I think you have a good start by visisting the Ortho and PT already. If Owl's feeding or speec is affected by the CP, you may be referred to an SLP. If you live by a children's hospital, you may also be reffered to their CP clinic (if they have one) - just so Owl can be followed by experts in the field.
Again, I find this strange. If the SW already knew about Owl's low cognitive score, why doesn't Owl's plan of care already reflect this? In addition, Owl's low cognitive score could be from any number of factors - from physical trauma in utero, to emotional trauma in infancy, to her inability to demonstrate her intelligence due to her physical limitations. So, in short, Owl's current cognitive score could very well be indicative of something greater, or it could just be a snapshot in time. But, again, whether or not Owl is ID, or has a LD, those are completely different diagnosese than CP.
This is a great question to ask your doctor. Since none of us really KNOW Owl, or the severity of her CP. I don't think any of us can really tell you what to expect. She may have trouble learning new physical tasks (like jumping, hopping, and handwriting). Or, she may never be a world class athlete. Or, she may excede everyone's limitations.

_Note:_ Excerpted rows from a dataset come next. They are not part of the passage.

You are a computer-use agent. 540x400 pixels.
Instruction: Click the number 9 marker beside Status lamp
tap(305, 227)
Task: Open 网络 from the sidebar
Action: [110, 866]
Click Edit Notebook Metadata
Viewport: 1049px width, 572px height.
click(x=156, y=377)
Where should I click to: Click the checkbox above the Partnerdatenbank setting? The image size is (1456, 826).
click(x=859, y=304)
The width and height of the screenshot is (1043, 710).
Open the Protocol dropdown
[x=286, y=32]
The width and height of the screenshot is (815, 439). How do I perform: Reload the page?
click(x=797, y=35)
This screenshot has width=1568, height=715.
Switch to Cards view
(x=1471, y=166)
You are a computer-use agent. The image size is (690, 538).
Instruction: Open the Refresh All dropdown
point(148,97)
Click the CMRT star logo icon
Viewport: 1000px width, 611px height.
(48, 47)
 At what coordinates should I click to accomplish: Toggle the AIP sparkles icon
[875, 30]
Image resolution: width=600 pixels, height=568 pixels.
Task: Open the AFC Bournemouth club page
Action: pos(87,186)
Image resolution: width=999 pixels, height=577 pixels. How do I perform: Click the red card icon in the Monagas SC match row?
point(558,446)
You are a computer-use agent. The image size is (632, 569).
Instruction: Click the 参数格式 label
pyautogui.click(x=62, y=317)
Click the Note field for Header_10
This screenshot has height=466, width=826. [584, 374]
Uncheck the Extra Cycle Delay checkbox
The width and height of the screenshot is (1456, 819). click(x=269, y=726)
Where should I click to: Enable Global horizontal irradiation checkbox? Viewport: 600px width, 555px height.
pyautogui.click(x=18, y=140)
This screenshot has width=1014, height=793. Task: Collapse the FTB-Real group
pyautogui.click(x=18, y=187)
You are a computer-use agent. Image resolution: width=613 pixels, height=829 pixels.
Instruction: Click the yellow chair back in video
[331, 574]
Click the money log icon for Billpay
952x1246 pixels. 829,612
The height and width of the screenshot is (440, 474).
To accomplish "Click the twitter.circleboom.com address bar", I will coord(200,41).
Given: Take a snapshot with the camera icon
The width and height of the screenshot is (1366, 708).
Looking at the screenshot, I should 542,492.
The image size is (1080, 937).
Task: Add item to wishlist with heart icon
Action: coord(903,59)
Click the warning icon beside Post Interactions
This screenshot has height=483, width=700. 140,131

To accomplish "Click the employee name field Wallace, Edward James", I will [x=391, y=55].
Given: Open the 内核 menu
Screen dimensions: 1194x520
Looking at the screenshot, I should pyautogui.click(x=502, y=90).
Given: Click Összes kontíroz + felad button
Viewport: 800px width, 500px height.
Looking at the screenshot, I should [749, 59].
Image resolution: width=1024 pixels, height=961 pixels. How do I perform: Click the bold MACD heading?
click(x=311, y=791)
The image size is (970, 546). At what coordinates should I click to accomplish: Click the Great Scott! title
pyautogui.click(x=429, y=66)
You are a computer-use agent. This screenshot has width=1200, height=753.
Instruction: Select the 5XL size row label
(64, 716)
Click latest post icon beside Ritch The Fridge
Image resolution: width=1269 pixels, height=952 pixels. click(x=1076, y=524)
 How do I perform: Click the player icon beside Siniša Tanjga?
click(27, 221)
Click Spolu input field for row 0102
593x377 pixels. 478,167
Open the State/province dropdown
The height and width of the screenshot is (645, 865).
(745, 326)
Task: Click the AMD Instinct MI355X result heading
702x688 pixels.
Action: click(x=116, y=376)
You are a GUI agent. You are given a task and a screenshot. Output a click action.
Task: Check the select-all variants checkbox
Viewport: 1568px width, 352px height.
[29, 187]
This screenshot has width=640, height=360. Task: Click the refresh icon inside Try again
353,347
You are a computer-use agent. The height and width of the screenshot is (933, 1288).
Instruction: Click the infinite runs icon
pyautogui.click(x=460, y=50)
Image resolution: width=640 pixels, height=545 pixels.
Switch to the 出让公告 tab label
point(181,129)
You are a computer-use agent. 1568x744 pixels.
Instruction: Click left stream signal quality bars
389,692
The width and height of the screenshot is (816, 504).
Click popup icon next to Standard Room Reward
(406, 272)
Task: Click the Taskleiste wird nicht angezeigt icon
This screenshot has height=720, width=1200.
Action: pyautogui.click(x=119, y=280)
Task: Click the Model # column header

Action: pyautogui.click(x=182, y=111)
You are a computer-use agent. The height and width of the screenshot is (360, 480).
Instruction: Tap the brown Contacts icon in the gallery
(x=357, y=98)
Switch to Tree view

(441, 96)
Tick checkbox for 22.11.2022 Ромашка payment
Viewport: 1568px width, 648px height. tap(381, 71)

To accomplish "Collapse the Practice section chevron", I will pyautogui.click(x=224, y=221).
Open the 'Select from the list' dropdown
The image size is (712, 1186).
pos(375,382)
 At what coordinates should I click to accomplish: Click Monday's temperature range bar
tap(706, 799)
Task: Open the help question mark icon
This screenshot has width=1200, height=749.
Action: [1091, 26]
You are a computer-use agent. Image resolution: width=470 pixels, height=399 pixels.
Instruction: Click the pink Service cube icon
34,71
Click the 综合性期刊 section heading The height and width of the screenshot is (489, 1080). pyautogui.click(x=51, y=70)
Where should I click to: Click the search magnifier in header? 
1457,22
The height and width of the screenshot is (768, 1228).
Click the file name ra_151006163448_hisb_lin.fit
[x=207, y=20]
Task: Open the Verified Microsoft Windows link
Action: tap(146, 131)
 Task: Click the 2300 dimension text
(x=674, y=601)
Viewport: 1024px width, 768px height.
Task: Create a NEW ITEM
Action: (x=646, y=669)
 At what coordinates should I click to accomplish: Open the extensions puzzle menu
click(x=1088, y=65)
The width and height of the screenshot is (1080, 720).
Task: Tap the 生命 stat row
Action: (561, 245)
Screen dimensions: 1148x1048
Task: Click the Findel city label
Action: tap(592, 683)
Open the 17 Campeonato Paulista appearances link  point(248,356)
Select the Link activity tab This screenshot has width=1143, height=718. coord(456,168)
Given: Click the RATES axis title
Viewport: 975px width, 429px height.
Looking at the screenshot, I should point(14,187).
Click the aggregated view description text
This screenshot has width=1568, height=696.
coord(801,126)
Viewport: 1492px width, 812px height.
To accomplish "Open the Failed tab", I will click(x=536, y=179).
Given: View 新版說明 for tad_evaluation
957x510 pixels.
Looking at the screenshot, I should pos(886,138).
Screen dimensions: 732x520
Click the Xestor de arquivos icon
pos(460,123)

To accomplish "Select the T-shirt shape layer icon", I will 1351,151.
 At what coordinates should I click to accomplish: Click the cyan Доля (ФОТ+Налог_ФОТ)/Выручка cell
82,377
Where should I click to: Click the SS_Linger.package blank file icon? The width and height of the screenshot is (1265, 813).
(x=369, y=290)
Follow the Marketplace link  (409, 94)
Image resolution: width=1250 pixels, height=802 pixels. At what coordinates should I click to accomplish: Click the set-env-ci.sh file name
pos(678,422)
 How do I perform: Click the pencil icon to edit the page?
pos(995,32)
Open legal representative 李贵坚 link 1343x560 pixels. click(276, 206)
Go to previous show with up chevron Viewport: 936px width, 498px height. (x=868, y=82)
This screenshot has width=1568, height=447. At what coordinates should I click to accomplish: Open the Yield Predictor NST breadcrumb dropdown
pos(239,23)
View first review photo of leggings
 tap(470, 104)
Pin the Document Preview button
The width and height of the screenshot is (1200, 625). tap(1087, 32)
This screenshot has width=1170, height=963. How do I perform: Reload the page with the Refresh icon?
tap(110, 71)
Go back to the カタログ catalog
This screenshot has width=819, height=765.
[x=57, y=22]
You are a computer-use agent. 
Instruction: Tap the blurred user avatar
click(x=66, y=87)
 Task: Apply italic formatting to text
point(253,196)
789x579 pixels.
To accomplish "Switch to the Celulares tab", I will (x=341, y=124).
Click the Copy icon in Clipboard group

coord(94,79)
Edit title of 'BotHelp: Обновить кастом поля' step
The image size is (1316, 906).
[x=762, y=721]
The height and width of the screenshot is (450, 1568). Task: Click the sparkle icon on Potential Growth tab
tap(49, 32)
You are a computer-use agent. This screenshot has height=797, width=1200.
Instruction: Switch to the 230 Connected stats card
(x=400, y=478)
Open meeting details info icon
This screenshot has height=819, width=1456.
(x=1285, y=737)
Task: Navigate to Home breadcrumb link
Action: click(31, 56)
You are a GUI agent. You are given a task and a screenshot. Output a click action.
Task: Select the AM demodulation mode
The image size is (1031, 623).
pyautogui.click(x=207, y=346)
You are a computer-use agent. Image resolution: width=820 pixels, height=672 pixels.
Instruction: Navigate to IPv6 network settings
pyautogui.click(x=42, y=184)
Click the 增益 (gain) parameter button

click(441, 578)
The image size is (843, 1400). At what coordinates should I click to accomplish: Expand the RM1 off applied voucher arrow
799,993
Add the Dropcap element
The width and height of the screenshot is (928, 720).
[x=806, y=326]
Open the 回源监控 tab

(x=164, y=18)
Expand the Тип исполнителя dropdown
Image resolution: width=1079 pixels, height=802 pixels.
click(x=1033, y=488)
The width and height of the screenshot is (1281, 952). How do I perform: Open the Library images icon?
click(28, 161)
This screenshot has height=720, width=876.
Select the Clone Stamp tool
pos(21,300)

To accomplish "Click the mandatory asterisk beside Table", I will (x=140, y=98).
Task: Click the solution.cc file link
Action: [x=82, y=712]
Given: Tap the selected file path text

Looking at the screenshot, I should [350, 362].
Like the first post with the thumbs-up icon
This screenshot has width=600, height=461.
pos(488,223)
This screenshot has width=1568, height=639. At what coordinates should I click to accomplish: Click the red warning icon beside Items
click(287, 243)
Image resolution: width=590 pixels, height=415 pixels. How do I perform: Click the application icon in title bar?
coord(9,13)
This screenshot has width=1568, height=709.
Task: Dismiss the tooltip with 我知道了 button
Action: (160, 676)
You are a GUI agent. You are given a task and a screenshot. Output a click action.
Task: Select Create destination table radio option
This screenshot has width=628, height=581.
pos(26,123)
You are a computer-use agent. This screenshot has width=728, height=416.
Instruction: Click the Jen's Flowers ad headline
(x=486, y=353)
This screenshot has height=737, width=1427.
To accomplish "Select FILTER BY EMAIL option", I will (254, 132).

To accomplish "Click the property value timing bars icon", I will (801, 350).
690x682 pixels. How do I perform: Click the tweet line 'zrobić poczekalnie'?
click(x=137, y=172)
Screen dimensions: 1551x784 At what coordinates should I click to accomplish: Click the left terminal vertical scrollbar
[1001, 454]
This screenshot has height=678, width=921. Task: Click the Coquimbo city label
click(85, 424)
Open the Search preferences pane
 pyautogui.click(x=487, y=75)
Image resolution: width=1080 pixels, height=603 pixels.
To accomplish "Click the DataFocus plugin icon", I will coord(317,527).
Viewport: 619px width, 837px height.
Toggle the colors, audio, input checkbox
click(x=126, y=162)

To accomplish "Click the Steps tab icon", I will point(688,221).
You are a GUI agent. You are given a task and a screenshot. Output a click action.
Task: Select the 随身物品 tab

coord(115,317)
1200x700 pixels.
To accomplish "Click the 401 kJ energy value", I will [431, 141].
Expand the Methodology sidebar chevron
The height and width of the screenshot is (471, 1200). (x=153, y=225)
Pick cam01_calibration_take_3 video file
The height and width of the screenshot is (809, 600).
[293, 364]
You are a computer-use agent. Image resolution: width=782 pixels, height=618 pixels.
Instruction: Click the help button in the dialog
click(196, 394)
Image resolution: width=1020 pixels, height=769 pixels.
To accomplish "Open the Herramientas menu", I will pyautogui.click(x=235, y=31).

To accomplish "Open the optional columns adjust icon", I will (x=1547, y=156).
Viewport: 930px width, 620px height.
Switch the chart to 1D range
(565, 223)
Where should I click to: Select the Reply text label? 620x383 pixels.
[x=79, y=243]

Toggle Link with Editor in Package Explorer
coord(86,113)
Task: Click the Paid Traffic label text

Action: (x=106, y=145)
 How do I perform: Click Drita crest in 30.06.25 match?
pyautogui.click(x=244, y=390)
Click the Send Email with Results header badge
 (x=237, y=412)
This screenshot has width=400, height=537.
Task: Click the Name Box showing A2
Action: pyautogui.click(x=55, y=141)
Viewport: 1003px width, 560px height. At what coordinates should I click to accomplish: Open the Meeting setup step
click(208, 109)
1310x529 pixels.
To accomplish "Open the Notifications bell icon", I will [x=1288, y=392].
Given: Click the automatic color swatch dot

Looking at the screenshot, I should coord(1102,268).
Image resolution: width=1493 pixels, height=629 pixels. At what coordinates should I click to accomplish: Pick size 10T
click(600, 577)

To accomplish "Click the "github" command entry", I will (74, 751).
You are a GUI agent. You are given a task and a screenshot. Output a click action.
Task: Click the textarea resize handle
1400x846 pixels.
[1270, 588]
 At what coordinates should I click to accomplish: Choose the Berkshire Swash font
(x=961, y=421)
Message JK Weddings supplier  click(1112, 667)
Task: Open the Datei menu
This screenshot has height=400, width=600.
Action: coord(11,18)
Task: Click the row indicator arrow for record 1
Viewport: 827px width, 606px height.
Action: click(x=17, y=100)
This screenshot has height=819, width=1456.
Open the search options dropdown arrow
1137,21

With Lily, we try to prepare for the worse (in terms of where we think her CP might take her), but we work toward breaking all limitations. So, on May 15, we will go in to order Lily's first wheelchair. But, on May 16, we will take Lily to her bi-weekly PT appointmen. I'm not saying you should look at things this way, but doing and thinking of things this way has helped my DH and I.
Good luck at the Pedi! Let us know what he says.
JoJoGee - thanks for your reply! I don't know how to break quotes into chunks like you did so I will give an overall reply.
We've been working on cognition for almost a year now and trying to find a dx for it so it has always been a separate thing to me. When Owl got the CP dx, the ortho explained that it is unrelated to her cognition, I explained all of this to the SW and intern.
We had a speech eval a few weeks ago (she was in speech last year but was dropped because of her selective mutism) and the SLP is recommending 5 hours of speech a month. She has a tremor when she speaks, her voice is mainly low/flat but gets high pitched with the tremor when she is trying hard to get words out. No feeding issues, the rumination that I've talked about is behavioral.
We do live down the street from a great children's hospital, I hadn't thought to ask if they have a CP clinic. How would the CP clinic benefit us?
I think Owl's goals hadn't been changed because she's never been given an actual dx, now that we have the CP dx they want to treat her differently. I understand changing her goals to meet her where she's at but she does age appropriate things (brushes teeth, washes face, uses toilet, etc), she might do them or learn them a little slower but we always get there.
Two Mommies Healing Hearts
We're only a year into our dx, so I'm no expert by any definition. But, the CP clinic helps us to know what is "normal" in the context of CP. It has also given us an idea of where we are headed with Lily. At our last appointment, the rehabilitation doctor said she thought Lily was going to be an "equipment junkie" - meaning she'll probably be one of those kids with a wheelchair, a stander, a walker, leg braces, an AAC device, etc.
We're not dealing wtih cognition issues (at least, not yet), so I really have no experience with that. But, I do wonder if you could get your pedi to reffer Owl for an evaluation.